Images should not appear in the copy, yet every line of the listing below must be printed exactly.
(Record extracts)
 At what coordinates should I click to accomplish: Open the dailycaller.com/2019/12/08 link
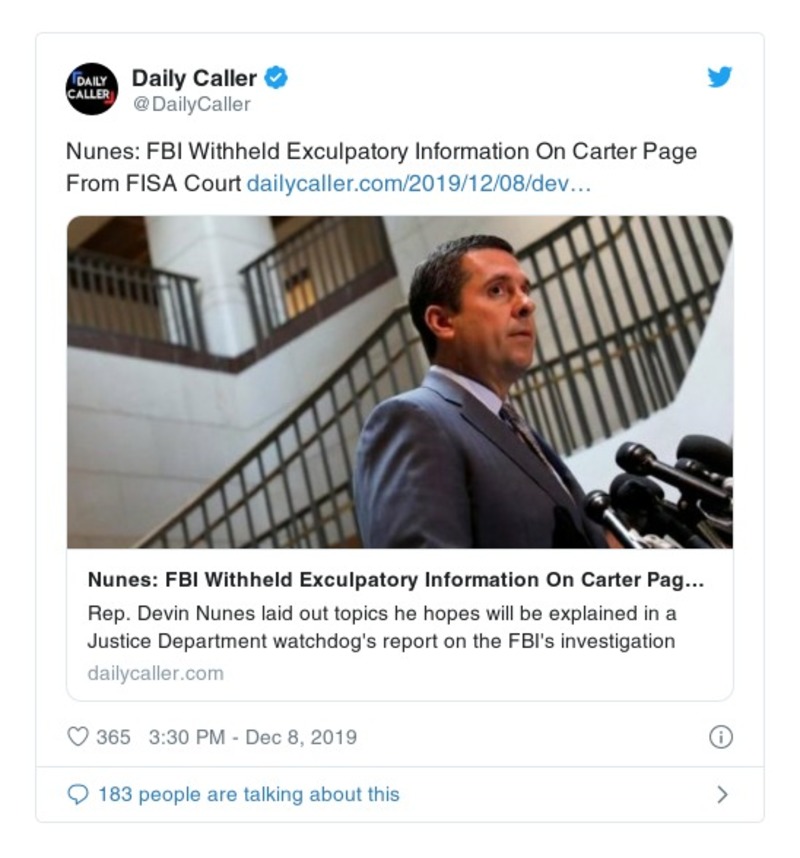(x=419, y=184)
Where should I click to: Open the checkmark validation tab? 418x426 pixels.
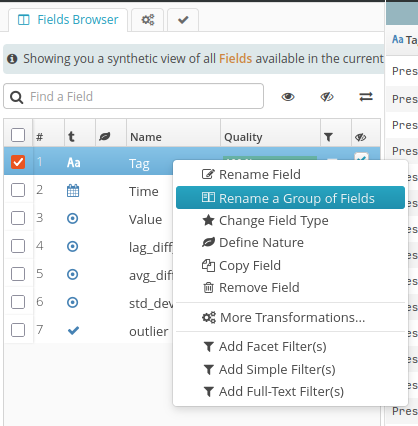coord(183,20)
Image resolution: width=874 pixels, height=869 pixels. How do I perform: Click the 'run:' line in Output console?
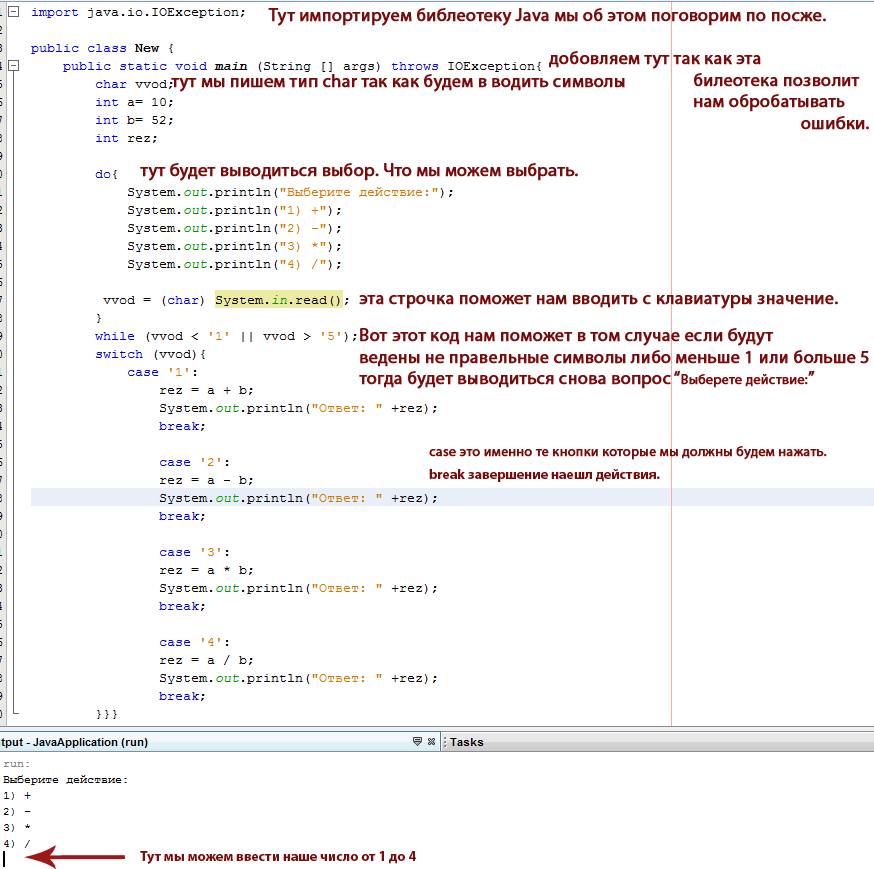click(17, 763)
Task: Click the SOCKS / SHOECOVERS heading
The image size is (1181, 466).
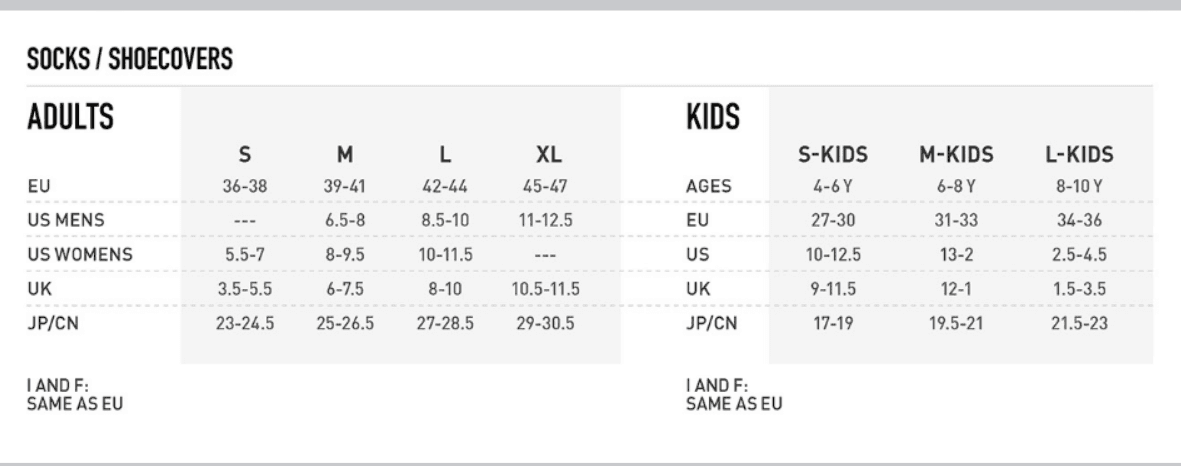Action: (130, 59)
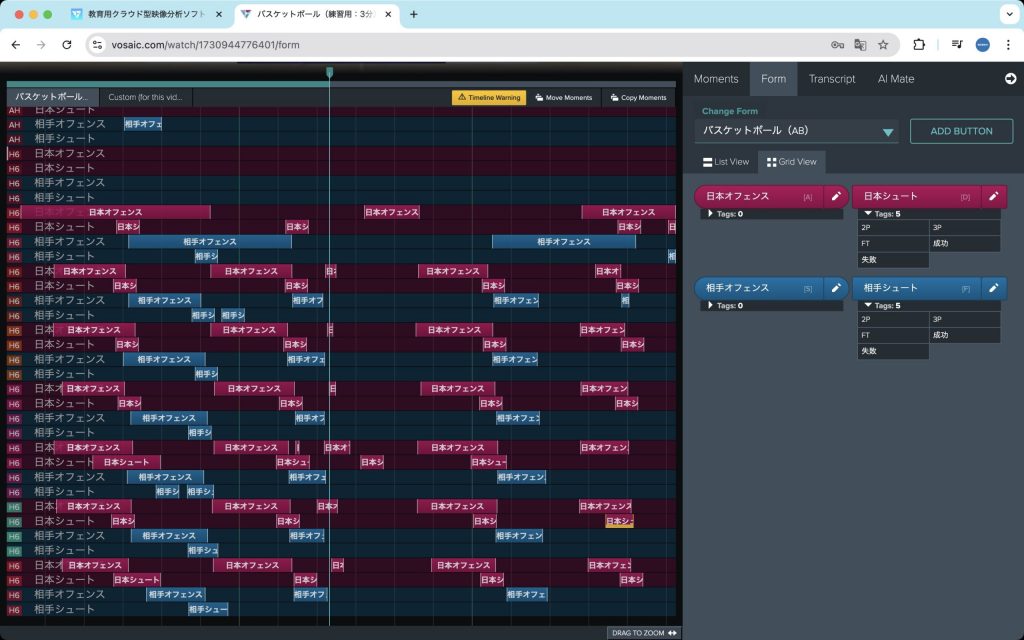Collapse the side panel with arrow icon

[x=1010, y=79]
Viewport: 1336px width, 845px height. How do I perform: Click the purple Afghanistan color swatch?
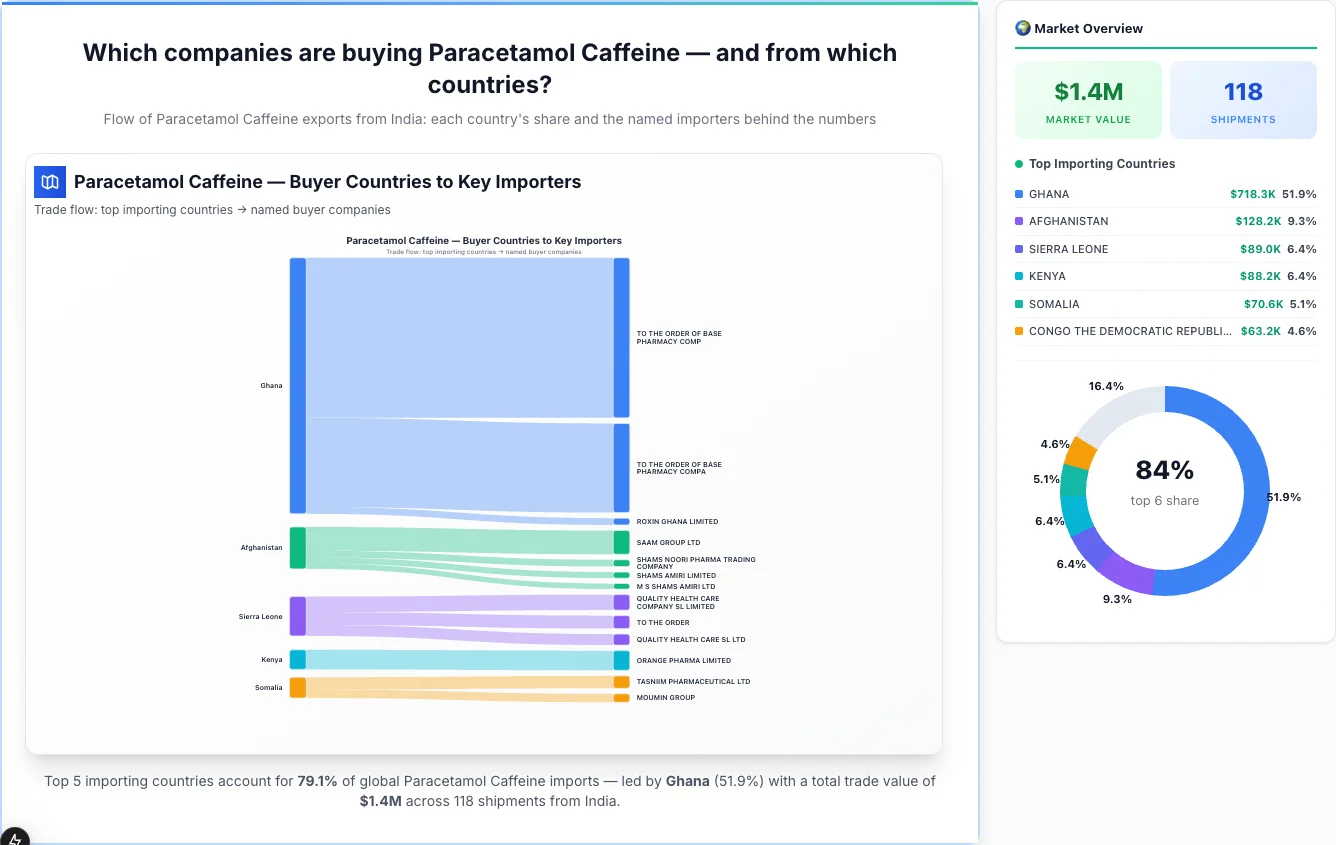coord(1019,221)
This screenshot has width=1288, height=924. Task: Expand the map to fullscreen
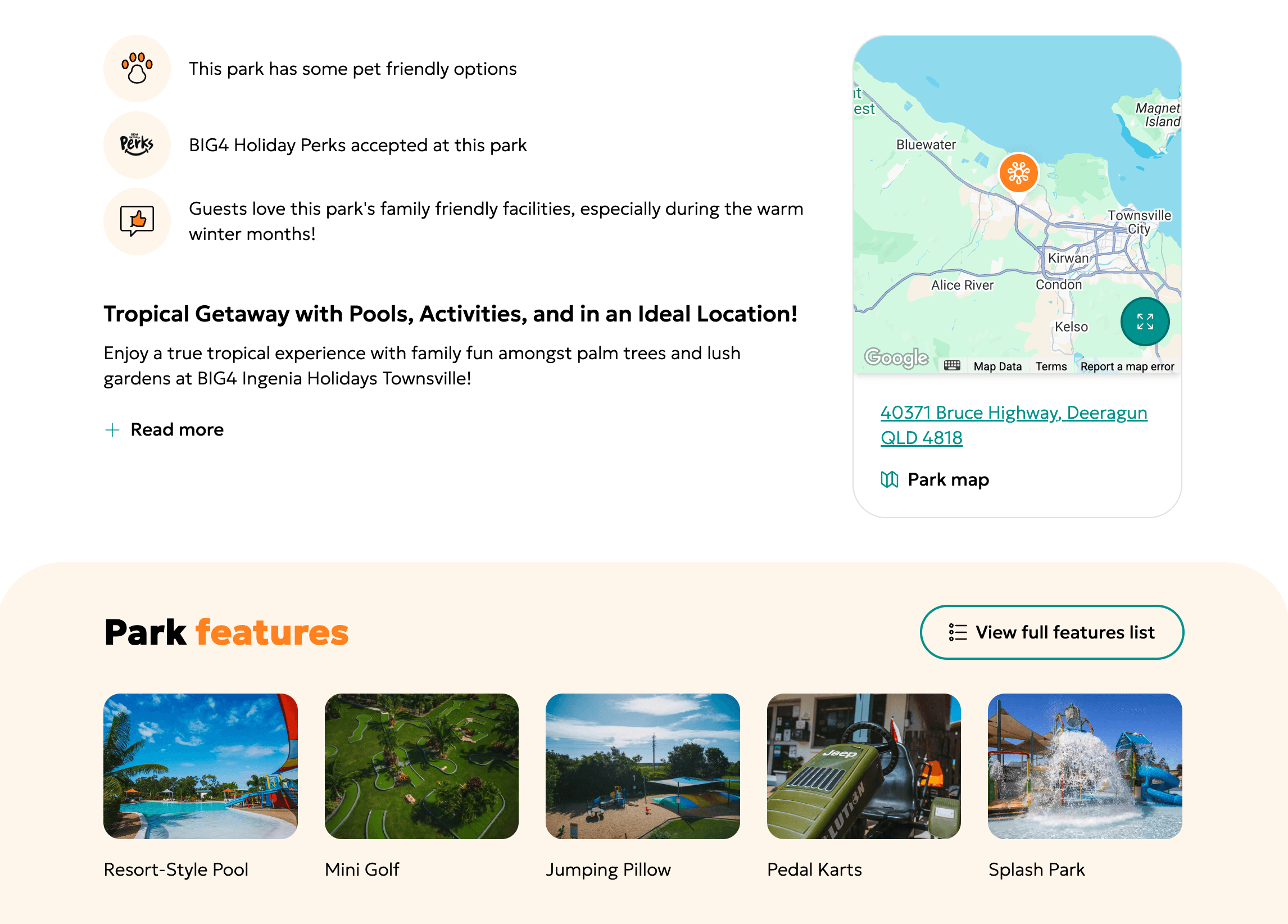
(End Record extracts)
Expected answer:
 At what coordinates should I click to accomplish: Open the dailycaller.com/2019/12/08 link
(x=419, y=184)
Where should I click to: Open the checkmark validation tab? 418x426 pixels.
coord(183,20)
Image resolution: width=874 pixels, height=869 pixels. How do I perform: Click the 'run:' line in Output console?
click(17, 763)
Task: Click the SOCKS / SHOECOVERS heading
The image size is (1181, 466).
Action: (130, 59)
Collapse the side panel with arrow icon

[x=1010, y=79]
Viewport: 1336px width, 845px height. How do I perform: Click the purple Afghanistan color swatch?
coord(1019,221)
This screenshot has width=1288, height=924. Task: Expand the map to fullscreen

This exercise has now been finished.